The religion of Buddhism, carried by its teachers, brought civilization into the existing barbarisms, as of that time, of India, China, Japan, the Near East, or about two thirds of the earth's population. This was the first civilization they had had. For instance, Japan's written language, her ability to make lacquer, silk, almost any technology which she has today, was taught to her by Buddhist monks, who emigrated over to Japan from China — the first broadcast of wisdom, which resulted in very, very high cultures. Their cultures, which ensued from Buddhism, were very easily distinguishable from those superstitions which had existed heretofore. No light thing occurred there. It was just some people who had the idea that there was wisdom, and having that wisdom, you went out and told it to people and you told them that there was a way that you could find a salvation and that way was becoming your own mind essence. And if you lived a fairly pure life, lacking in sensuousness and evil practices, in other words, overt acts (Overt act: a harmful or contra-survival action), quite possibly you could break the endless chain of birth and death, which they knew very well in those days.

And in other words you could accomplish an exteriorization (Exteriorization: The state of the thetan, the individual himself, being outside his body. When this is done, the person achieves a certainty that he is himself and not his body.) Now all this knowledge up to this point, was given to a world which was evidently clearly cognizant of the manifestation of exteriorization, and that one was living consecutive lives. Twenty-five hundred years later, you would expect a race to be ploughed in far enough below that level as to no longer be conscious of consecutive lives but only single ones, and so Man is. But to reach salvation in one lifetime — that was the hope of Buddhism. That hope, by various practices, was now and then, here and there, attained. But no set of precise practices ever came forward which immediately, predictably, produced a result. You understand that many of the practices would occasionally produce a result. But it was a religion which to that degree, had to go forward on hope — a hope which has extended over a span of a great, great many years.

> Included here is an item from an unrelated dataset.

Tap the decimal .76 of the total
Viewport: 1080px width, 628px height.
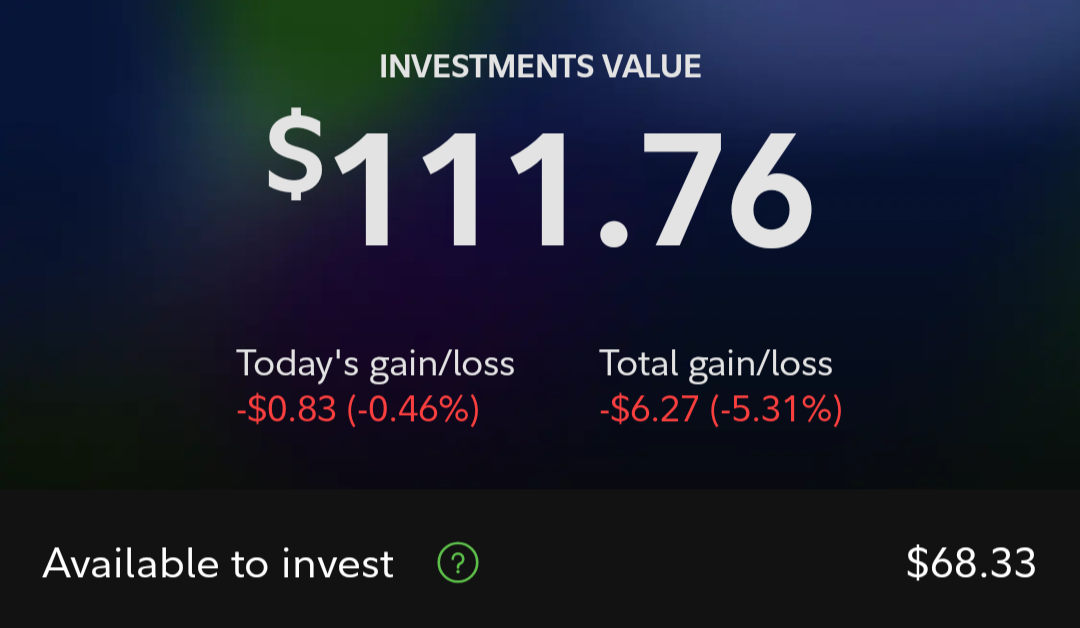(x=705, y=190)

The material which was released in that time is cluttered with irrelevancies. A great deal of it is buried. You have to be very selective, and you have to know Scientology, actually, to plow it out, get it into the clear, but much less than you might expect. It was wisdom, it was really wisdom and is today the background of the religious practices, but don't think for a moment that a Buddhist in the western hills of China knows the various words of Gautama Sakyamuni. He doesn't. He has certain practices which he practices. The basic wisdom is thinned. With that as a background they have certain religious rites and they follow these. So even in China, very close to India, where this came forward — and it was sent directly into China from India — we have that immediate division from the wisdom into the practice, and we have almost all of China in one fashion or another, bowing down to some form of Buddhism and a very little of the intellectual world knowing actually the real background of Buddhism.

But we have there a civilization where before Buddhism we didn't have one, which is quite important to us.

Now there, so far, is your track of wisdom, which merely brings us up to the beginning of two thousand years ago.